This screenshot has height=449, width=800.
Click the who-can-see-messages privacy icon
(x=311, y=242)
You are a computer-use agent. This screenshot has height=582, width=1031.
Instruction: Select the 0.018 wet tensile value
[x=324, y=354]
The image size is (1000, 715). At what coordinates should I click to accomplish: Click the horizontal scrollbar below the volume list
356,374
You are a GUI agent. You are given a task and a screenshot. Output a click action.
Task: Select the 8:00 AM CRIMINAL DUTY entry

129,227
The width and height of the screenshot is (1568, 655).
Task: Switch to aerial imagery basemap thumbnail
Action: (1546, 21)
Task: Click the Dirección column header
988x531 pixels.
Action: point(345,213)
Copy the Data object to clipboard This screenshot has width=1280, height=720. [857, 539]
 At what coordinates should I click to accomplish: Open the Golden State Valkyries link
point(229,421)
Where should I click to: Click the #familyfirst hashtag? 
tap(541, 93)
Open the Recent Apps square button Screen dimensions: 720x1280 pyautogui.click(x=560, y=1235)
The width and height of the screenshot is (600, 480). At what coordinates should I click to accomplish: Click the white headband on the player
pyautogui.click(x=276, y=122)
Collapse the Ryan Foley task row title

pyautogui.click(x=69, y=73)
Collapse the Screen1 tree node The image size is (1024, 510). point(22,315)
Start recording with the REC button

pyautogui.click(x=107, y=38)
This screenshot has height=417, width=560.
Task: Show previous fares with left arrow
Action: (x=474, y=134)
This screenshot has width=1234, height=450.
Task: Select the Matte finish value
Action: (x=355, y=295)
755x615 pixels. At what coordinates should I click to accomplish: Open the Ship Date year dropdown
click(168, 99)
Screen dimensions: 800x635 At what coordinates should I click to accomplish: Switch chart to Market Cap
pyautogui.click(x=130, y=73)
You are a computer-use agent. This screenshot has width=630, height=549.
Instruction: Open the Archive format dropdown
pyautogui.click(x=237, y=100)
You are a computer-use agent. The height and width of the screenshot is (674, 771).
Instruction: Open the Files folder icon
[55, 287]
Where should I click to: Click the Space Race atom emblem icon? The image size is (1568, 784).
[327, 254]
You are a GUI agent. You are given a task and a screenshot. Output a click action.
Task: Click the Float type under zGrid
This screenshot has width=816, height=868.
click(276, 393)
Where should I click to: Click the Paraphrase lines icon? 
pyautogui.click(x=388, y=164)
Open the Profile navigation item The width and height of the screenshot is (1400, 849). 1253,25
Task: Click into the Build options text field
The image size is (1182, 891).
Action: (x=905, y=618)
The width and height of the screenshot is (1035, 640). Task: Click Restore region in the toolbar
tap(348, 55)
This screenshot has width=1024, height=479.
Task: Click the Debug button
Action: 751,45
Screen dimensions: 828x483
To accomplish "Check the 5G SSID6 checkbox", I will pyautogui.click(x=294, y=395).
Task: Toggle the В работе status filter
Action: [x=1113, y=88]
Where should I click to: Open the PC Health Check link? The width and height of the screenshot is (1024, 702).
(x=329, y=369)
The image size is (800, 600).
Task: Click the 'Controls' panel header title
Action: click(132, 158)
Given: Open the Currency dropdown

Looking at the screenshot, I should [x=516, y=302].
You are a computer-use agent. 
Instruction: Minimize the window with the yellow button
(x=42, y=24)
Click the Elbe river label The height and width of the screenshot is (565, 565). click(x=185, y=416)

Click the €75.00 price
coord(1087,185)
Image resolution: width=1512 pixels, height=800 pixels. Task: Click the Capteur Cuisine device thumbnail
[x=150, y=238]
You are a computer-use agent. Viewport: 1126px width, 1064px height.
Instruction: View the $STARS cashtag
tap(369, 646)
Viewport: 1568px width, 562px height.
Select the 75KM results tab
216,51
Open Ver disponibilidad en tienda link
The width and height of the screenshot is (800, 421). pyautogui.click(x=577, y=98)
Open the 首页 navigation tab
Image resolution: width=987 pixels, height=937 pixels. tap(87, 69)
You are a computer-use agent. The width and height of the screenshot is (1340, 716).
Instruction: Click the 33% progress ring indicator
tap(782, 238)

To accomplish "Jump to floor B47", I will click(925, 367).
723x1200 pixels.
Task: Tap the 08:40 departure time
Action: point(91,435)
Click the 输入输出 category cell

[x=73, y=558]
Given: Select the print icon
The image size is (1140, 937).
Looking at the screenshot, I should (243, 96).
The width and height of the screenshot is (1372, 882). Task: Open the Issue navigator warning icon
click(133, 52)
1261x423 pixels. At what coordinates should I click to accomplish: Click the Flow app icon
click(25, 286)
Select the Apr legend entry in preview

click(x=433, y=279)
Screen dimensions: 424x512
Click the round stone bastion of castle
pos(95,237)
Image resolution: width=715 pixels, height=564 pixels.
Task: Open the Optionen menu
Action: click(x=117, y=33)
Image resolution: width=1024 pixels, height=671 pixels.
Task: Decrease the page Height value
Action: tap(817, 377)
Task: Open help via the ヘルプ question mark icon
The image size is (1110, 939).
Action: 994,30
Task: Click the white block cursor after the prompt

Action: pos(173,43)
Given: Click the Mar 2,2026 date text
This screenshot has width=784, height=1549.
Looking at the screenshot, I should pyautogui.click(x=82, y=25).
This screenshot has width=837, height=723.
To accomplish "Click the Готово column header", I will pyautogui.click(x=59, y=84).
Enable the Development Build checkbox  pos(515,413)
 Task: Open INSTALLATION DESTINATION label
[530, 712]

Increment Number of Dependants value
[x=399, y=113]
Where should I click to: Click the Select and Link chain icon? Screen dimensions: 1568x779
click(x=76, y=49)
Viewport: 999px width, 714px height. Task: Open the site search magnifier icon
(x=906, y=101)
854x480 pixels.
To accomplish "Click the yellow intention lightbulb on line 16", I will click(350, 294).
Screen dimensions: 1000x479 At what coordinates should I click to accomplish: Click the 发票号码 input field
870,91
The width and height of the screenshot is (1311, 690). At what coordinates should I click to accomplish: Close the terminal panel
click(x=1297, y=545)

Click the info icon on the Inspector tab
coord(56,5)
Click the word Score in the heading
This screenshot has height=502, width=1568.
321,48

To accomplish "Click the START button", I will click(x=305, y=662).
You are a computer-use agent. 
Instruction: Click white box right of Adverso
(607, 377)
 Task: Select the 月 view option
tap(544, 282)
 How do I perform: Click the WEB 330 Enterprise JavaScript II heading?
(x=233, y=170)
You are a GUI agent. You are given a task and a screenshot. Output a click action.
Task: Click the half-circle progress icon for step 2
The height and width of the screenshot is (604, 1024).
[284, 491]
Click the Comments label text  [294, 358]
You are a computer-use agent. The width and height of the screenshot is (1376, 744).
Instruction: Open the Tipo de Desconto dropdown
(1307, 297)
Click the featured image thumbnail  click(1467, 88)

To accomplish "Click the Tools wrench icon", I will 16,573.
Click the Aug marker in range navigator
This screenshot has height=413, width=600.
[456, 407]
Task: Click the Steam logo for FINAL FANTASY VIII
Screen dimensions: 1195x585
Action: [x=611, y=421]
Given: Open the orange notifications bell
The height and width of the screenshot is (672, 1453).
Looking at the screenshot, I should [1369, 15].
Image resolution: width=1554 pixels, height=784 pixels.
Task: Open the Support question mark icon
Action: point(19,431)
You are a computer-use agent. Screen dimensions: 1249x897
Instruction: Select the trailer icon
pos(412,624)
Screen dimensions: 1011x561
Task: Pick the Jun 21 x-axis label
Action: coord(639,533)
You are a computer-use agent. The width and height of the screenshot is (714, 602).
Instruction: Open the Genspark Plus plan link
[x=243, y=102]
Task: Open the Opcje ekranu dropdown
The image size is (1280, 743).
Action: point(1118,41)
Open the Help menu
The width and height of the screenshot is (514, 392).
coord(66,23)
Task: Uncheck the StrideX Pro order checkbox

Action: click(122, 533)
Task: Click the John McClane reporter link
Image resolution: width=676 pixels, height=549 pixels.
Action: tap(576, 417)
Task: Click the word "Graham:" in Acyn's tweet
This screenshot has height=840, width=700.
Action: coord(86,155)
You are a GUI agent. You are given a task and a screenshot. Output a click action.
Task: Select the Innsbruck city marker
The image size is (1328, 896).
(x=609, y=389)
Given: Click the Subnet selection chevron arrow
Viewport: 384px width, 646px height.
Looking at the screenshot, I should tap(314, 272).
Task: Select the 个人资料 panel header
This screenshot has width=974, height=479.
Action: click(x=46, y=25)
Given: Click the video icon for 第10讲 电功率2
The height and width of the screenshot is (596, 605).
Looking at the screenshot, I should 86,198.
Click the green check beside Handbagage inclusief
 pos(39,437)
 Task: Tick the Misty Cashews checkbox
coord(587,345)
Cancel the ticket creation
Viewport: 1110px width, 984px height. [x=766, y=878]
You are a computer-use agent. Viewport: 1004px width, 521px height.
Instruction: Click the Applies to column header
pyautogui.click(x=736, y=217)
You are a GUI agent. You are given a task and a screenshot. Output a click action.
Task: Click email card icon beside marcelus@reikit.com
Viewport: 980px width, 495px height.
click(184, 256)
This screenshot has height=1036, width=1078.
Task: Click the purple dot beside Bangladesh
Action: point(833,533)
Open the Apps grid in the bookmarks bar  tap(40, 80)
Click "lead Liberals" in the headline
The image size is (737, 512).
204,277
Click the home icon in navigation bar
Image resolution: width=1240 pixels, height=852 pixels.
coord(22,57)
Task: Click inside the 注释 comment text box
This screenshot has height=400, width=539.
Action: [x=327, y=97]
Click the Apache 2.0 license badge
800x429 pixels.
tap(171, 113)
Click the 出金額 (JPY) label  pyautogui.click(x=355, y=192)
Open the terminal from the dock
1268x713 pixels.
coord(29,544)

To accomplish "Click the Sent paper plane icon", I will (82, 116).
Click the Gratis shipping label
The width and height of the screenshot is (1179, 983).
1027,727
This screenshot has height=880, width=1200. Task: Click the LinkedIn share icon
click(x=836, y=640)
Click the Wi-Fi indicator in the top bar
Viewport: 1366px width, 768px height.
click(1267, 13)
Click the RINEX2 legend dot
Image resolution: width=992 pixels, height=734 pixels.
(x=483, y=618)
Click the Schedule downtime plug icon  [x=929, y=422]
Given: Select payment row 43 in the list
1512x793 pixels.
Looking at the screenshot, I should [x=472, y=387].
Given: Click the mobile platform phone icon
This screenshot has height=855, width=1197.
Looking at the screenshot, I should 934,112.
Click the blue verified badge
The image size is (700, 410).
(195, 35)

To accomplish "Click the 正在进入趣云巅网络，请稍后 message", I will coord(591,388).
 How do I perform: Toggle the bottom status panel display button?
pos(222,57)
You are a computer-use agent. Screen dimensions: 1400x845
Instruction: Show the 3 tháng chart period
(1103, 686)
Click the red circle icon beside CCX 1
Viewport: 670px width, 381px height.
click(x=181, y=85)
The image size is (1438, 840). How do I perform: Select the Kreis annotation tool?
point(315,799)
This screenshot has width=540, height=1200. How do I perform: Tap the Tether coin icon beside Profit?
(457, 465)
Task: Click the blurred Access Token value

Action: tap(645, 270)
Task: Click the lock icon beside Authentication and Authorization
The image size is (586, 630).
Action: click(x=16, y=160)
◇ ◇ ◇ ◇
WHAT THE TASK ASKS:
Stop after the line containing "Open the Recent": print exactly the lines from the start of the entries above up to it, that line included.

TASK OUTPUT:
This screenshot has height=449, width=800.
Click the who-can-see-messages privacy icon
(x=311, y=242)
You are a computer-use agent. This screenshot has height=582, width=1031.
Instruction: Select the 0.018 wet tensile value
[x=324, y=354]
The image size is (1000, 715). At what coordinates should I click to accomplish: Click the horizontal scrollbar below the volume list
356,374
You are a GUI agent. You are given a task and a screenshot. Output a click action.
Task: Select the 8:00 AM CRIMINAL DUTY entry

129,227
The width and height of the screenshot is (1568, 655).
Task: Switch to aerial imagery basemap thumbnail
Action: (1546, 21)
Task: Click the Dirección column header
988x531 pixels.
Action: point(345,213)
Copy the Data object to clipboard This screenshot has width=1280, height=720. [857, 539]
 At what coordinates should I click to accomplish: Open the Golden State Valkyries link
point(229,421)
Where should I click to: Click the #familyfirst hashtag? 
tap(541, 93)
Open the Recent Apps square button Screen dimensions: 720x1280 pyautogui.click(x=560, y=1235)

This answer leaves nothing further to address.